# Blakemore tubes?



## blindsideflank (Jan 28, 2014)

Anyone have any experience with a Sengstaken–Blakemore tube particularly during transport? (Or any similar device)

I just worked my second disaster airway caused by ruptured esophageal varices and despite securing an airway both times my patients have died (last night was DOA). Just wondering if these are possible to be used by us. I know flight crews that have transported with them.

We are a tiered system and although uncommon, I wonder if we could justify carrying them. Do they work well for these cases?


----------



## VFlutter (Jan 29, 2014)

Eh, I would say no. Blakemore tubes are somewhat complicated and slow to insert. Also, I am pretty sure the standard of care is X-ray verification prior to inflation of balloons.

http://emcrit.org/procedures/blakemore-tube-placement/


----------



## Carlos Danger (Jan 29, 2014)

It would be nice to see something simpler designed for field use. Like a large Rhino Rocket with hemostatic agent on it.  

How about transporting these patients face down in a trendelenburg position?


----------



## WTEngel (Jan 29, 2014)

Tough break on the disaster airway man...what deity did you piss off to get that kind of call twice?!?

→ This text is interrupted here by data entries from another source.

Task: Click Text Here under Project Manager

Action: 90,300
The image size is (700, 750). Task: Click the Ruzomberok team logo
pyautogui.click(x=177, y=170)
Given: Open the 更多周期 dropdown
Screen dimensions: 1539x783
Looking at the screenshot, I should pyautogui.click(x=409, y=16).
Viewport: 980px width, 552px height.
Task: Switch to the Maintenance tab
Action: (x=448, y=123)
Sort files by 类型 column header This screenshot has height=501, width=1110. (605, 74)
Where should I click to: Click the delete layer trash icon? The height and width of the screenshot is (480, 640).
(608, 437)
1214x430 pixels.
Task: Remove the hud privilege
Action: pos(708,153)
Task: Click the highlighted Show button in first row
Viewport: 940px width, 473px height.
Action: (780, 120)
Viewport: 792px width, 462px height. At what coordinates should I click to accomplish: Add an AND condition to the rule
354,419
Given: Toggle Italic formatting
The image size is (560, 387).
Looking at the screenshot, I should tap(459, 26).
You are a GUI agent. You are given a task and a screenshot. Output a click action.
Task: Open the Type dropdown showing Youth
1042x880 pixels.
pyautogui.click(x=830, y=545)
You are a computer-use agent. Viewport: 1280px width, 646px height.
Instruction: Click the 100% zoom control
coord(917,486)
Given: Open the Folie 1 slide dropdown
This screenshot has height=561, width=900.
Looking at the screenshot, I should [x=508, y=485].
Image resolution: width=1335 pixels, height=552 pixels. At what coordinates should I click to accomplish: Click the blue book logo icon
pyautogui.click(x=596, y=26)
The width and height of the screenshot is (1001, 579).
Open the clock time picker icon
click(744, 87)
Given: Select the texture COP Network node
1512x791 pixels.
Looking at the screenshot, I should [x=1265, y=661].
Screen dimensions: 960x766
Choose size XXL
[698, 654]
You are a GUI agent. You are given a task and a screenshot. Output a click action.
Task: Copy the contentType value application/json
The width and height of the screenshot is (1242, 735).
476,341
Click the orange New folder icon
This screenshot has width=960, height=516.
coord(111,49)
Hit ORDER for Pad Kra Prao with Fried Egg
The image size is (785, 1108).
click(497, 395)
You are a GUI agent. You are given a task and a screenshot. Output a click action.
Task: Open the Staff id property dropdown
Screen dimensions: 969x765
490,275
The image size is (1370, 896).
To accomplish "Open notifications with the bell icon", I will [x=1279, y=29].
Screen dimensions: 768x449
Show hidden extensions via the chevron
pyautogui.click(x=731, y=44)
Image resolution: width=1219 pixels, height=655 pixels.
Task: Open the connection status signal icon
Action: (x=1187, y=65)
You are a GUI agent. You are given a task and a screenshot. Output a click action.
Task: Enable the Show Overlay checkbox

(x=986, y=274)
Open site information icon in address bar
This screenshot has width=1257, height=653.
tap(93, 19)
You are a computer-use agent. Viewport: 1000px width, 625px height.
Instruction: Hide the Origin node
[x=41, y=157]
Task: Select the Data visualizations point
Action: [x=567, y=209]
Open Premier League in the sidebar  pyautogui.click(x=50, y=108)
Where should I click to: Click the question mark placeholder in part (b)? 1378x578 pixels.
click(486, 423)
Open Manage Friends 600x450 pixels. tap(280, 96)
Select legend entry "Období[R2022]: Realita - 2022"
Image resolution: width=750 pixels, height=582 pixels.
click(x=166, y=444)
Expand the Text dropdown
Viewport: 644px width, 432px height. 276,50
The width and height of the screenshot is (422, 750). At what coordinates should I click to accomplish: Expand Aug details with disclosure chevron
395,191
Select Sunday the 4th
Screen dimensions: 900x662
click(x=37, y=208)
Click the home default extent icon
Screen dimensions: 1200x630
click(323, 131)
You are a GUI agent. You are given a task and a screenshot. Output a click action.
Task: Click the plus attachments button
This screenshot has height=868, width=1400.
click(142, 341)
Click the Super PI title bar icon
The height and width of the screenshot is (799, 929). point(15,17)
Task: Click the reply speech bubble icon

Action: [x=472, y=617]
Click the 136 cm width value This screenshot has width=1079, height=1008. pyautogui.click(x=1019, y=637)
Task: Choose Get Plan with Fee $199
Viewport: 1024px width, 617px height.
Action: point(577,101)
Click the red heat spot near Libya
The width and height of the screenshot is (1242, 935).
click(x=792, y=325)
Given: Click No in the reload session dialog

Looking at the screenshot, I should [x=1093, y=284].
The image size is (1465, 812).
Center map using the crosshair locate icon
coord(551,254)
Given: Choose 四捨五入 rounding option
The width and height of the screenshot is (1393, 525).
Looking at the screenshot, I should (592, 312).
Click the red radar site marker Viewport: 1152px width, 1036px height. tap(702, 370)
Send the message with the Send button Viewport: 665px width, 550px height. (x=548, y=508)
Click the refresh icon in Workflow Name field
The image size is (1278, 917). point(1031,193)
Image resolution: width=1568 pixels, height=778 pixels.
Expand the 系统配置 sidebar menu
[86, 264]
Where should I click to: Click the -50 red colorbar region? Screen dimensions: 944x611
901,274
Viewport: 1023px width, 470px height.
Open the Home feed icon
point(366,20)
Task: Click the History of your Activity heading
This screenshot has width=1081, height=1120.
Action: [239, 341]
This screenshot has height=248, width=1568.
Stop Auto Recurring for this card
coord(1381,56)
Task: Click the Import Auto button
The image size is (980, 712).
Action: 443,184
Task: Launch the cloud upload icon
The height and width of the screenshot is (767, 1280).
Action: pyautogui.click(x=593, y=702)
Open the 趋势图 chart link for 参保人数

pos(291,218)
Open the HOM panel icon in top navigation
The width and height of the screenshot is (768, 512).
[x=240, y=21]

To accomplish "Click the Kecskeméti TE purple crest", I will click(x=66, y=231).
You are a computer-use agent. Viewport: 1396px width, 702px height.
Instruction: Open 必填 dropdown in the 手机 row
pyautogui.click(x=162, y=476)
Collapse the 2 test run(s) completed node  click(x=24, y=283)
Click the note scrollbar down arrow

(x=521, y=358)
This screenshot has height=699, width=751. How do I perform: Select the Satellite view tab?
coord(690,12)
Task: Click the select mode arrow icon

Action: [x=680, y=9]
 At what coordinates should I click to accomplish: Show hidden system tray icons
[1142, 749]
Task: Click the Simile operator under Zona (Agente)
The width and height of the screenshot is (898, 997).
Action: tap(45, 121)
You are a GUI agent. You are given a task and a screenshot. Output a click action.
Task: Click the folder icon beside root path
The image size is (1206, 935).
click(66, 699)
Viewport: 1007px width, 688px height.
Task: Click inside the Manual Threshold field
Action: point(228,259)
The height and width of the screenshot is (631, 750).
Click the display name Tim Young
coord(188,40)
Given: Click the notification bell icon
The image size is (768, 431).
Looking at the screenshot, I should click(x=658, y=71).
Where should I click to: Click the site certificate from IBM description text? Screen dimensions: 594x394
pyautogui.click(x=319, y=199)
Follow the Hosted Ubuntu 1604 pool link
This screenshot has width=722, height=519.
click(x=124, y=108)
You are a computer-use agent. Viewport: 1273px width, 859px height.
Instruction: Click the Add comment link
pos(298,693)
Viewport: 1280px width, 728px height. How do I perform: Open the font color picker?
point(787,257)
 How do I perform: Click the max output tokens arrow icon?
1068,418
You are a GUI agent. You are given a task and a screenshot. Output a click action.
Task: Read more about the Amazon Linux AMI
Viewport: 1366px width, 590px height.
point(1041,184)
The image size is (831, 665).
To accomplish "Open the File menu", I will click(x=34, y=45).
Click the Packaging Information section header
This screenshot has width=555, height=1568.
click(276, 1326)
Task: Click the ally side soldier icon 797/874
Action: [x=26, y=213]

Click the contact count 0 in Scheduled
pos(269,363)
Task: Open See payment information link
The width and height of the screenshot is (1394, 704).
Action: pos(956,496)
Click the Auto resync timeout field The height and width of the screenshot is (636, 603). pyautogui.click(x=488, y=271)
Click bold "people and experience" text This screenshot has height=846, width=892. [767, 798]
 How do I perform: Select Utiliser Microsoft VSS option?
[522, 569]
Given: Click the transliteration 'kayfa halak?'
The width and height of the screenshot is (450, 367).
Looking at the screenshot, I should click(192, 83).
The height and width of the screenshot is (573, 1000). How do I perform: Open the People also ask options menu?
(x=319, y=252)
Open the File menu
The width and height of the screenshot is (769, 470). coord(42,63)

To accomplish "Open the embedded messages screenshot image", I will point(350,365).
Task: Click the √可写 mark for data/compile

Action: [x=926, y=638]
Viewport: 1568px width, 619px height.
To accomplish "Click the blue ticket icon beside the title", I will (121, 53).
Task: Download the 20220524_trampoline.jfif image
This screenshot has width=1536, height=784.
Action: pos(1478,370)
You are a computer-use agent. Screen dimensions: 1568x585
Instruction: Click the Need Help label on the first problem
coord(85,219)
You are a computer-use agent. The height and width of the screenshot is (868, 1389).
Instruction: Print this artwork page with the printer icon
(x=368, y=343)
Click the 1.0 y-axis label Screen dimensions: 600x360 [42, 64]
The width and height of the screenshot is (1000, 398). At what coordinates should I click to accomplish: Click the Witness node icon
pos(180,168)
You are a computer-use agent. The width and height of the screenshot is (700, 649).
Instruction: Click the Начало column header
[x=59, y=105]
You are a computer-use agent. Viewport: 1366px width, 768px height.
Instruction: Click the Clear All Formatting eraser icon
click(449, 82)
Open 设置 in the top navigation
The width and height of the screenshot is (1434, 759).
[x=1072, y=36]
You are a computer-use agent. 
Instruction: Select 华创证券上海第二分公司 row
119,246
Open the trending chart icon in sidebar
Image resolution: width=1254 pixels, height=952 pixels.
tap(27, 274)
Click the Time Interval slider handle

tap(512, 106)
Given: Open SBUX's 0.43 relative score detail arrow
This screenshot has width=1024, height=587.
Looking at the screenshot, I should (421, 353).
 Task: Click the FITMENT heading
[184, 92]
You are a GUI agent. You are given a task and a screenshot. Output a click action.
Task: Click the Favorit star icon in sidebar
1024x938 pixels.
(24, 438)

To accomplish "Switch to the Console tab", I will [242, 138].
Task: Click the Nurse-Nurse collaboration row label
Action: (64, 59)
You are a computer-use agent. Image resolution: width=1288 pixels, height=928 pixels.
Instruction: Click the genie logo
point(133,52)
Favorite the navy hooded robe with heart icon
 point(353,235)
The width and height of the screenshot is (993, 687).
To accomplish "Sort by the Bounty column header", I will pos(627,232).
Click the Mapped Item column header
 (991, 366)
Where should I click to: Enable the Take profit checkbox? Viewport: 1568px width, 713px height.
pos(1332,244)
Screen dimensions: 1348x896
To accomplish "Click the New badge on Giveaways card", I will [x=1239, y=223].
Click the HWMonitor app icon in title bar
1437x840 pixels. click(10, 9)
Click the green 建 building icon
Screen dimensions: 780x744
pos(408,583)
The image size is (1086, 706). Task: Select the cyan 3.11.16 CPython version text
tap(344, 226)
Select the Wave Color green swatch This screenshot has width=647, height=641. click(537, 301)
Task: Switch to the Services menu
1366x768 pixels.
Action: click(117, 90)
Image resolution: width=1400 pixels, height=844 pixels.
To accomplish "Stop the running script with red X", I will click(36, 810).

My experience with ruptured varicosities in the esophagus has been overwhelmingly negative also, both in the field and in the emergency department.

How long are your transport times? I think you managed to accomplish the most difficult task (getting the tube.) If the patient was so far gone that they still bled out, I am not sure how much difference a Blakemore inserted in the field vs. in the hospital would have made, assuming your transport times aren't ridiculously long.

Each time I have seen a case like this, it was doomed from the start.


----------



## KingCountyMedic (Jan 29, 2014)

WTEngel said:


> Tough break on the disaster airway man...what deity did you piss off to get that kind of call twice?!?
> 
> My experience with ruptured varicosities in the esophagus has been overwhelmingly negative also, both in the field and in the emergency department.
> 
> ...



Exactly.

I've had a fair few over the years, when it's bad. it's really, really BAD. Get the tube, suction, get a bunch of big lines, Levo drip or whatever and a huge diesel bolus. Make sure you are going somplace that can handle it and make extra sure they know what they are getting and can prepare for it. I don't think a Blake tube in the field is possible and that's not usually a first choice in house either from what I've seen. I think the mortality rate is pretty high once they rupture, even in hospital. Sounds like you kicked butt though. Strong work!


----------



## mycrofft (Jan 29, 2014)

ED surgeons reassure (?) me that esoph varices (varix?) are like a hand grenade in the shirt pocket and a pt can blow some in the OR and still die.


----------



## CANMAN (Jan 29, 2014)

Yeah tough break for field calls as everyone has said it's just a bad bad thing when it doesn't occur with cold steel, an endoscopy suite, and blood products close by. 

Depending on the rate at which they are bleeding if you have an air medical system close that carries blood products that might be something to consider. These patients will also likely need medications like Sandostatin or Vasopressin which reduces portal pressures and decreases blood flow through the liver.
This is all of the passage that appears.